> _WRITTEN TASK_
Can you put the entries below, from the line with "Click the swap" up to and including the line with "Start playback with", into a JSON list of strings, one string per line, leaving out blank lines and everything outside that range?

----

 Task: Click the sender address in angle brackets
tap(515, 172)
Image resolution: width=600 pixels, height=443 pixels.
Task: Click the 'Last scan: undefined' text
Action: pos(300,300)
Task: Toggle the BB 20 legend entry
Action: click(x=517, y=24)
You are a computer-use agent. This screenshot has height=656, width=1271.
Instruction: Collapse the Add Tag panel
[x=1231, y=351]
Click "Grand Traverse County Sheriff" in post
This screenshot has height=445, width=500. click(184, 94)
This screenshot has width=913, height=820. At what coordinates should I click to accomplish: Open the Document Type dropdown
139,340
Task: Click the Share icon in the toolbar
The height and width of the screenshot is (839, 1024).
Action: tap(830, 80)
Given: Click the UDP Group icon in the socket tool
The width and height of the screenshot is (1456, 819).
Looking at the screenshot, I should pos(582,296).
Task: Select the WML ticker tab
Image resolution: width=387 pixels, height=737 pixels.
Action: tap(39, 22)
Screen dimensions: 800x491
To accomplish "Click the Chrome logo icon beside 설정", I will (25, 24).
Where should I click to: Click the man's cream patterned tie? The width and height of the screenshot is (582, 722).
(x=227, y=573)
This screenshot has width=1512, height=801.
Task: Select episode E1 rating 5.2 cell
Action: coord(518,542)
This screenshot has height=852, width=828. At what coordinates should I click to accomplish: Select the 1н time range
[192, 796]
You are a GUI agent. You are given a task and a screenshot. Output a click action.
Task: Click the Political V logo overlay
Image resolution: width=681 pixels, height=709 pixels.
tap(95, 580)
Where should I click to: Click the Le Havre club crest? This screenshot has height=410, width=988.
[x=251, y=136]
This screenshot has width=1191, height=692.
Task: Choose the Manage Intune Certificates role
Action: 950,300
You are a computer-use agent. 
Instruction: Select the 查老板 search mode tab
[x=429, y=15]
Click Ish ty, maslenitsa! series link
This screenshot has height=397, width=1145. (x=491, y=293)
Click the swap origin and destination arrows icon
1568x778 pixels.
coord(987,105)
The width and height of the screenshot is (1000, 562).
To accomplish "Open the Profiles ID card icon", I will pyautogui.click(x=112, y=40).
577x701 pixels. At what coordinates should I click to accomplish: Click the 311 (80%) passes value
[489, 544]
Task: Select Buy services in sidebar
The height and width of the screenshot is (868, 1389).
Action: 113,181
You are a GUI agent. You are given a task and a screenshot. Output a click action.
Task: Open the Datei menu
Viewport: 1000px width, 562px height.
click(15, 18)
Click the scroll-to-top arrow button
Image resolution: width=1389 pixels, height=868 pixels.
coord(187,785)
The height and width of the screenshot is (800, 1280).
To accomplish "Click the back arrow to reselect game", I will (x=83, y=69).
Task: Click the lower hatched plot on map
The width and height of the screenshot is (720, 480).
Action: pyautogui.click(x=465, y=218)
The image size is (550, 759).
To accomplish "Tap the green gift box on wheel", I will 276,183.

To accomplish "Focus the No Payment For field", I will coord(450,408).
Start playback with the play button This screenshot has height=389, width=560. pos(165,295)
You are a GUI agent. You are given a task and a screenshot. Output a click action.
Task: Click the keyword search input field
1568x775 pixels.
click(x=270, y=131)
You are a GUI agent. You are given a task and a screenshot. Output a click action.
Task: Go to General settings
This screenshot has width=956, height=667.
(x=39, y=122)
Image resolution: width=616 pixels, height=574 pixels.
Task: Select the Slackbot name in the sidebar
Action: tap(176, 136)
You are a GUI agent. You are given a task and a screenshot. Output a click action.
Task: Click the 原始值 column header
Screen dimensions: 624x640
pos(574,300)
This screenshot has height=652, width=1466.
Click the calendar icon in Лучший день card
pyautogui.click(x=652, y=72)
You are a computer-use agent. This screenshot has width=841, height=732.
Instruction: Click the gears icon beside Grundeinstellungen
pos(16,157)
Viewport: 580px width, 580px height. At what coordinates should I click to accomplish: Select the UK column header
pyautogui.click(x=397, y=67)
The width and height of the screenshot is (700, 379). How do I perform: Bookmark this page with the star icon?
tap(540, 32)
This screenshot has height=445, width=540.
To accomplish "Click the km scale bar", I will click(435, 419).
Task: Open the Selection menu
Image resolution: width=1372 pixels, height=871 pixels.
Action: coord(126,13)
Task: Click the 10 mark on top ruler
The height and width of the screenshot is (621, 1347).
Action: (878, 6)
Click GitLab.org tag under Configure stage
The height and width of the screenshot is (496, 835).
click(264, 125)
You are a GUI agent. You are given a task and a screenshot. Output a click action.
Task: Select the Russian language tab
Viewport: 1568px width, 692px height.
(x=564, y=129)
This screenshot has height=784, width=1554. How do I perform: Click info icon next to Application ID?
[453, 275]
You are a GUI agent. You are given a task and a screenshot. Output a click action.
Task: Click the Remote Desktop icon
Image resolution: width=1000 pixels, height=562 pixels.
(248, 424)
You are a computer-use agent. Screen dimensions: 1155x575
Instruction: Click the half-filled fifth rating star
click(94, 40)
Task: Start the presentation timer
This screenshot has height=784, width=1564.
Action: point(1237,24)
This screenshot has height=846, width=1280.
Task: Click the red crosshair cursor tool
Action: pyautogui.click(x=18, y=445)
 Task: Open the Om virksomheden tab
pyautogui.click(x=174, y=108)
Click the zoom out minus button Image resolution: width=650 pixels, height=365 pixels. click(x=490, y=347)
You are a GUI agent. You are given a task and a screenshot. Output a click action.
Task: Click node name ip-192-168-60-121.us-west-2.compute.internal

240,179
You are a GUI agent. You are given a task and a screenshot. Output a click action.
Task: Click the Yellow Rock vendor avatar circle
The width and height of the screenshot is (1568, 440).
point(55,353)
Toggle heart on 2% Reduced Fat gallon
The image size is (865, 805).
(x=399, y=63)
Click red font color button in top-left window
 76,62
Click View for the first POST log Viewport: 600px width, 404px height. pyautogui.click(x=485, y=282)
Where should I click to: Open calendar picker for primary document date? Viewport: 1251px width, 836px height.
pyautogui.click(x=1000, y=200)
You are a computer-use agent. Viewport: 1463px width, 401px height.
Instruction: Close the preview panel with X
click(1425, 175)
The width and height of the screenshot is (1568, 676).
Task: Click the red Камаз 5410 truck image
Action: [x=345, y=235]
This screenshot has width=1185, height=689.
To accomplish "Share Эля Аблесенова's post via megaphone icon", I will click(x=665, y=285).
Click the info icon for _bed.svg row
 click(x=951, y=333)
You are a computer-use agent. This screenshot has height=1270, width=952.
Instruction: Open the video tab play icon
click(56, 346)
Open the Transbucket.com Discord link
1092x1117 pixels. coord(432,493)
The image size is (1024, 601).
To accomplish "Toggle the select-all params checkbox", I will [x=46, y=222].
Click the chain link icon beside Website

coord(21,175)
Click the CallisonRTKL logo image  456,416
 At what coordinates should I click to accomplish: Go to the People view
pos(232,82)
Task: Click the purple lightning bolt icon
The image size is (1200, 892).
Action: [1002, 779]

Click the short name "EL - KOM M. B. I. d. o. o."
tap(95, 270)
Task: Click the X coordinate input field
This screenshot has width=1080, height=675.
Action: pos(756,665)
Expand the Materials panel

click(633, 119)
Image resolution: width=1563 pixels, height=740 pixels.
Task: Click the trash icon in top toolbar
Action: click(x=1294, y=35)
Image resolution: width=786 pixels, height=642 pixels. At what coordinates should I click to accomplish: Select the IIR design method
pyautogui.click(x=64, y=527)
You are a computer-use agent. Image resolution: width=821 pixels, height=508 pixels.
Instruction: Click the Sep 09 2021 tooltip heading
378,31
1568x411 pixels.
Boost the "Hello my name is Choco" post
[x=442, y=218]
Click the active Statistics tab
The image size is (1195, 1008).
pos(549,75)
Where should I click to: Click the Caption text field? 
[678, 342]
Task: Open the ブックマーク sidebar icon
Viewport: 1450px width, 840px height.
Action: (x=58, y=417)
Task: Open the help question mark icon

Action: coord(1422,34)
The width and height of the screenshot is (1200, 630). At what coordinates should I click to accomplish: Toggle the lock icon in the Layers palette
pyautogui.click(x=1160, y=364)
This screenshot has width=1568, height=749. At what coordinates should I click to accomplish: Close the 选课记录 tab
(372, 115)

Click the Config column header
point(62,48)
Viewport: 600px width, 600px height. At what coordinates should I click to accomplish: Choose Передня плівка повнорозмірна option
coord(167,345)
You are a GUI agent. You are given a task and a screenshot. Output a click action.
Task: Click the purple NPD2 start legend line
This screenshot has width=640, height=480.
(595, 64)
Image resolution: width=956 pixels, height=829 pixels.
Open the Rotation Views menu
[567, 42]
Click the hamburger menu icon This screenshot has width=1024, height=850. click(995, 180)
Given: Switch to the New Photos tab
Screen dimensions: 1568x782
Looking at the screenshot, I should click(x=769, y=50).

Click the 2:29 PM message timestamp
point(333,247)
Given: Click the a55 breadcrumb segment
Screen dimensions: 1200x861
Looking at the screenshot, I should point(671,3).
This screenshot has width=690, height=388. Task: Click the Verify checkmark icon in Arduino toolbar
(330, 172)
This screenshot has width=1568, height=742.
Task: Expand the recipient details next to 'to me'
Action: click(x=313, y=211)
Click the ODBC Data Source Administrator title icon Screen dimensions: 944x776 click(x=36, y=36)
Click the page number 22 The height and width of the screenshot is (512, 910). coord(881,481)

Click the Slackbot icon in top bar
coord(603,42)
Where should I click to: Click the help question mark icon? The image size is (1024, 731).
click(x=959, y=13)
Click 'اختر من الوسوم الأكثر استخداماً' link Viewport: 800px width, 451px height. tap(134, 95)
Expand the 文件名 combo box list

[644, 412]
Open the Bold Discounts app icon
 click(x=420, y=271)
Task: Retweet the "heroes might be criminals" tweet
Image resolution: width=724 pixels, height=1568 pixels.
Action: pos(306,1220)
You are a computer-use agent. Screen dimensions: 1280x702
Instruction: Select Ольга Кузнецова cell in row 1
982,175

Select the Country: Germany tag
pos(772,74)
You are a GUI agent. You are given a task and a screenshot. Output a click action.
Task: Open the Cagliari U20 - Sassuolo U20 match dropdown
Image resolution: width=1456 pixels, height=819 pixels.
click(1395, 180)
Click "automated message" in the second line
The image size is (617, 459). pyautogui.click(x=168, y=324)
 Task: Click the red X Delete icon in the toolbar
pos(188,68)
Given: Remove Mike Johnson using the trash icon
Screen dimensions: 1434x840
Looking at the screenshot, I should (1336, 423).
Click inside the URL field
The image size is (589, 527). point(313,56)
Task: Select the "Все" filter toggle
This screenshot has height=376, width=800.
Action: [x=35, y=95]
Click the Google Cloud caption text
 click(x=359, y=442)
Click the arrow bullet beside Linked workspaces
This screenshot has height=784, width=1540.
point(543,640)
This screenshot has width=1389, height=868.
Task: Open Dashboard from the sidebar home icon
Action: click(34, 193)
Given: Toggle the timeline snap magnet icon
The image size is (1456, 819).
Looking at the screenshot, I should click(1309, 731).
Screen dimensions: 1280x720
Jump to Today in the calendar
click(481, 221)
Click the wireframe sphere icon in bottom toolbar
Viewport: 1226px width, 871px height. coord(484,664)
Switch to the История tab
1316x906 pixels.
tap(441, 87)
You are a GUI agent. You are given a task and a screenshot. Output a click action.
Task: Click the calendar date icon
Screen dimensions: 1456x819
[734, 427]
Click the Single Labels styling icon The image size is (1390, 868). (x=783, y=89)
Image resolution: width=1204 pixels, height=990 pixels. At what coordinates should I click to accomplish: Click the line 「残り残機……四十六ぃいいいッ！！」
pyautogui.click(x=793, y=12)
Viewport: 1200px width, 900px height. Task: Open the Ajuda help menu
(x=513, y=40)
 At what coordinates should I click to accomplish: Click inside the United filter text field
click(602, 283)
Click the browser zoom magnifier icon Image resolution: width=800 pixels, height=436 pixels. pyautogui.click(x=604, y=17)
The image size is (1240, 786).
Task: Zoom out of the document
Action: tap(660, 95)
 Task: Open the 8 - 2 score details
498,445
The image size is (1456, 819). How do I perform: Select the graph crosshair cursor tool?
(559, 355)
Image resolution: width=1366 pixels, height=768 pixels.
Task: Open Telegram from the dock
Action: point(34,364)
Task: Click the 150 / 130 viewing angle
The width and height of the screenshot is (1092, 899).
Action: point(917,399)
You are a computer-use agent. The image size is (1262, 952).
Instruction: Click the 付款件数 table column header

----

> _OUTPUT FOR THIS EXERCISE_
[
  "Click the swap origin and destination arrows icon",
  "1568x778 pixels.",
  "coord(987,105)",
  "The width and height of the screenshot is (1000, 562).",
  "To accomplish \"Open the Profiles ID card icon\", I will pyautogui.click(x=112, y=40).",
  "577x701 pixels. At what coordinates should I click to accomplish: Click the 311 (80%) passes value",
  "[489, 544]",
  "Task: Select Buy services in sidebar",
  "The height and width of the screenshot is (868, 1389).",
  "Action: 113,181",
  "You are a GUI agent. You are given a task and a screenshot. Output a click action.",
  "Task: Open the Datei menu",
  "Viewport: 1000px width, 562px height.",
  "click(15, 18)",
  "Click the scroll-to-top arrow button",
  "Image resolution: width=1389 pixels, height=868 pixels.",
  "coord(187,785)",
  "The height and width of the screenshot is (800, 1280).",
  "To accomplish \"Click the back arrow to reselect game\", I will (x=83, y=69).",
  "Task: Click the lower hatched plot on map",
  "The width and height of the screenshot is (720, 480).",
  "Action: pyautogui.click(x=465, y=218)",
  "The image size is (550, 759).",
  "To accomplish \"Tap the green gift box on wheel\", I will 276,183.",
  "To accomplish \"Focus the No Payment For field\", I will coord(450,408).",
  "Start playback with the play button This screenshot has height=389, width=560. pos(165,295)"
]